Taiwan’s Ministry of Defense has called on China to stop its “continuous harassment” and “provocative” actions, which undermine the status quo and cause heightened tensions in the strait.
External factors?
The heightened activity around Taiwan comes at a time of increased tensions in the Pacific, and moves by the U.S. and its allies that China views as affronts to its sovereignty. In addition to the joint drills in the Yellow Sea, U.S. and Canadian warships sailed through the Taiwan Strait earlier this month. In late August, the U.S. approved a new $500 million arms sale to Taiwan shortly after Lai’s U.S. stopover.
The Global Times, a nationalist Chinese state-owned tabloid, wrote on September 17 that U.S. actions were “further escalating tensions in China’s surrounding areas.”
After Foreign Minister Wáng Yì 王毅 met with National Security Advisor Jake Sullivan earlier this month, China’s readout stressed that “the Taiwan issue is the number-one insurmountable red line in U.S.-China relations” and that the United States “must abide by the three joint communiques and carry out its promise to not support ‘Taiwan independence.’”
Lyle Goldstein, the director of Asia Engagement Defense Priorities, a Washington-based think tank, said the current situation in the strait is “incredibly dangerous.”
“Trying to defuse the tension and just moving military forces around or seeking new bases to me is putting all our eggs in a deterrence basket. I think that’s wrong. I think we need to do more reassurance and try to defuse the situation before it gets out of hand,” he told The Chin Project.
However, China may still be practicing restraint in an attempt to sway the January 2024 presidential election, Goldstein said, and to offer “a subtle reminder that there is this risk of war.” Last week, as large-scale naval exercises took place near Taiwan, China announced plans for “economic integration” in Fujian Province with Taiwan as an important part of “realizing China’s complete reunification.”
The combination of military and economic coercion is commonly used by China against Taiwan, but “might not be as effective as [China] originally intended it to be,” said Crystal Tu (杜貞儀 Dù Zhēnyí), an assistant research fellow at the Institute for National Defense and Security Research, a military think tank in Taiwan.

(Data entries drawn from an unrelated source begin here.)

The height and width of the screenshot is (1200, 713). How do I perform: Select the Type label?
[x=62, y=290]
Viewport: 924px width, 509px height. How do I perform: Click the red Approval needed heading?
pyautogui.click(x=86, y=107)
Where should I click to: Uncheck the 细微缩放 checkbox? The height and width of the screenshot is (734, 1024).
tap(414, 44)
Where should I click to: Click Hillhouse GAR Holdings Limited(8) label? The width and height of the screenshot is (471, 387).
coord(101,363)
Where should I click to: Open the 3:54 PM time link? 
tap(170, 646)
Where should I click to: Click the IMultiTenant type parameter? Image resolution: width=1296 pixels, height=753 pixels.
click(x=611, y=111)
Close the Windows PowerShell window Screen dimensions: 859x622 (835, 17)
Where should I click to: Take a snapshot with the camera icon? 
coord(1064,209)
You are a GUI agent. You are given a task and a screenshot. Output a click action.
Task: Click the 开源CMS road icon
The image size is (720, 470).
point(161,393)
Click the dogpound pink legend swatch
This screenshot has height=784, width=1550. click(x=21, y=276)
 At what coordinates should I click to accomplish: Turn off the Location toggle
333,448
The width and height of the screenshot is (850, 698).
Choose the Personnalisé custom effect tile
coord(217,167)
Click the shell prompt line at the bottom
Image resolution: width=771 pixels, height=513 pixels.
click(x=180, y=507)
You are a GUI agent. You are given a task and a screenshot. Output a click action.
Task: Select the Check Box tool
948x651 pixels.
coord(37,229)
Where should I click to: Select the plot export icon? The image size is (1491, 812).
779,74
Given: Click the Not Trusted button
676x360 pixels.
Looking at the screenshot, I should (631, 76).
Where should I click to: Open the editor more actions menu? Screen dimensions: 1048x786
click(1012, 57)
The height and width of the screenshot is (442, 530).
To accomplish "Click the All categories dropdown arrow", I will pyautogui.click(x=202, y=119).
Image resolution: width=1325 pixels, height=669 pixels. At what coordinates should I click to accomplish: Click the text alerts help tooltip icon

Recent polls have found growing confidence in Taiwan’s military capabilities as well as support for U.S. military aid to Taiwan.
Weakening Taiwan’s capabilities
Recent flight paths of PLA craft operating around Taiwan show more crossings of the median line as well as a heightened presence in the southeastern ADIZ and some aircraft moving partly around Taiwan’s perimeter, indicating that the PLA may be testing new capabilities or exercises to keep aircraft active for longer periods of time, said Tu.
“It’s put a lot of pressure on our airports. Because of their constant presence on the southwest corners, it might disrupt their scheduled trainings,” Tu said.
In August, the New York Times reported that Taiwan has stopped deploying its own fighter jets each time Chinese flights are detected, “and now does so only when the flights appear more threatening.” In 2020, Taiwan spent nearly 9 percent of its defense budget monitoring Chinese flights and requested an additional $54 million for that purpose earlier this year.
China has over 1,300 combat-ready fighter jets, while Taiwan has just 300. U.S. deliveries of fighter jets and other equipment to Taiwan have lagged, though a recent sale of equipment, which includes infrared search and track systems for F-16 jets, is expected to “greatly improve the effectiveness of air operations.”
“The Chinese want to make sure Taiwan’s pilots are stressed out, tired, that their budgets are spent in this way,” Goldstein said. “If you really want to accomplish surprise against your adversary, you start to do regular sets of large-scale exercises against your adversary and create a false sense of security.”